#### PROBLEM TO SOLVE
The required answer is an exact copy of the records below, without pictures.

SOURCE INFORMATION Start Marker

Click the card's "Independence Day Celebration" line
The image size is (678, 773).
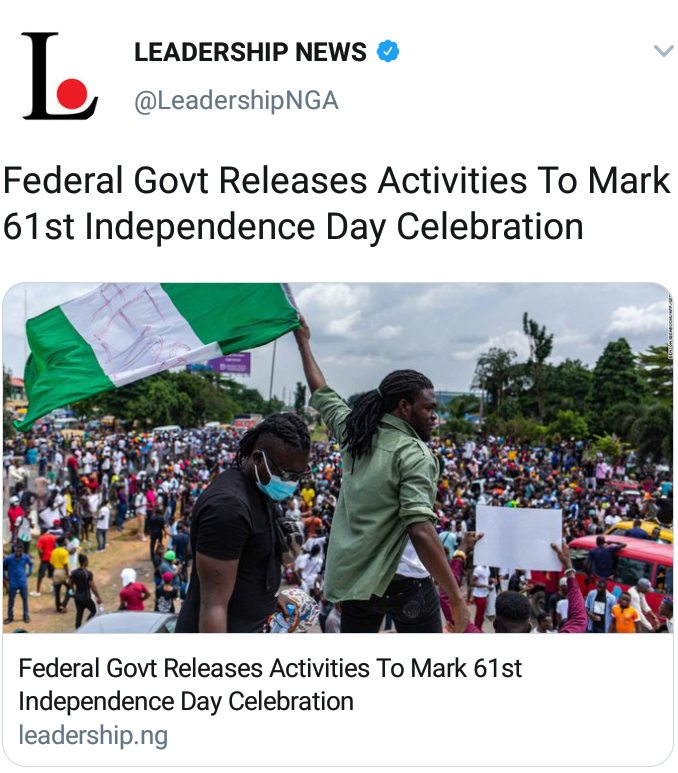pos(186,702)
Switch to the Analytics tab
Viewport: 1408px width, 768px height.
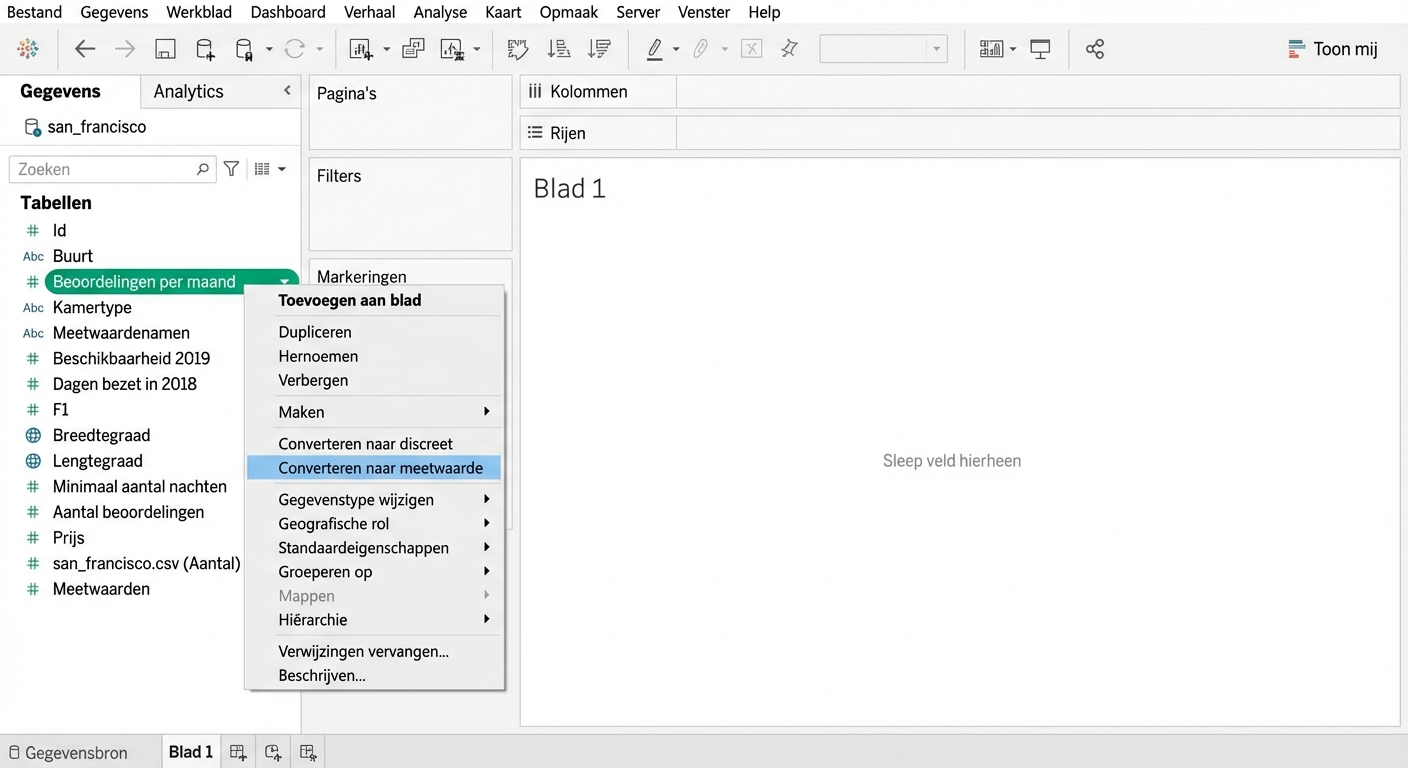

SOURCE INFORMATION End Marker

#### SOLUTION TO THE PROBLEM
Click the card's "Independence Day Celebration" line
The image size is (678, 773).
pos(186,702)
Switch to the Analytics tab
Viewport: 1408px width, 768px height.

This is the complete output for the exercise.